(Records shown begins)

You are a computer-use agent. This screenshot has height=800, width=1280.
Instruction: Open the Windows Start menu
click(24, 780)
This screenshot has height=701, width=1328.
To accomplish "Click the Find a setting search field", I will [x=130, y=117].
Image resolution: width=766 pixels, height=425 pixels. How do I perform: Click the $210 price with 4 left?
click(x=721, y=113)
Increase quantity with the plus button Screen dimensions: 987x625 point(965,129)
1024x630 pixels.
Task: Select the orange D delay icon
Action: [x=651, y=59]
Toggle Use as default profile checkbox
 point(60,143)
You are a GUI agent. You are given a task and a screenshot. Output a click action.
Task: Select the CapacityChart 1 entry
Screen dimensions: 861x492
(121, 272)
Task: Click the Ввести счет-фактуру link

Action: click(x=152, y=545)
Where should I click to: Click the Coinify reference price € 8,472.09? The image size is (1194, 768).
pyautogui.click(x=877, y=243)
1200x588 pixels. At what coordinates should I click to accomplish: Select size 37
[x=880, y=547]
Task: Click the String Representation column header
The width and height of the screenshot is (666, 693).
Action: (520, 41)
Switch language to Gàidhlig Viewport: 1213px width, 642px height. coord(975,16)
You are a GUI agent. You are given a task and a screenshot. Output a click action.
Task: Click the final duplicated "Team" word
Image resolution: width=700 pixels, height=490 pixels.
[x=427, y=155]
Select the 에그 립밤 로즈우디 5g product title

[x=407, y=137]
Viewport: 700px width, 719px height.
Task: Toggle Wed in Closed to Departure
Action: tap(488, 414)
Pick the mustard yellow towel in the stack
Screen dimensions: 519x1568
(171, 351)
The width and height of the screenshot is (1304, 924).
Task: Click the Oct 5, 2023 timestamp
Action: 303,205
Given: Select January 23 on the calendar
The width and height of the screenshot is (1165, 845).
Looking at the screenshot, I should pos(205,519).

(Records shown ends)

▶ _Your instructions_:
Copy the records above exactly, beginning at the line that contains "Image resolution: width=700" and stopping after the line that contains "Given: Select January 23 on the calendar".

▶ _Exercise output_:
Image resolution: width=700 pixels, height=490 pixels.
[x=427, y=155]
Select the 에그 립밤 로즈우디 5g product title

[x=407, y=137]
Viewport: 700px width, 719px height.
Task: Toggle Wed in Closed to Departure
Action: tap(488, 414)
Pick the mustard yellow towel in the stack
Screen dimensions: 519x1568
(171, 351)
The width and height of the screenshot is (1304, 924).
Task: Click the Oct 5, 2023 timestamp
Action: 303,205
Given: Select January 23 on the calendar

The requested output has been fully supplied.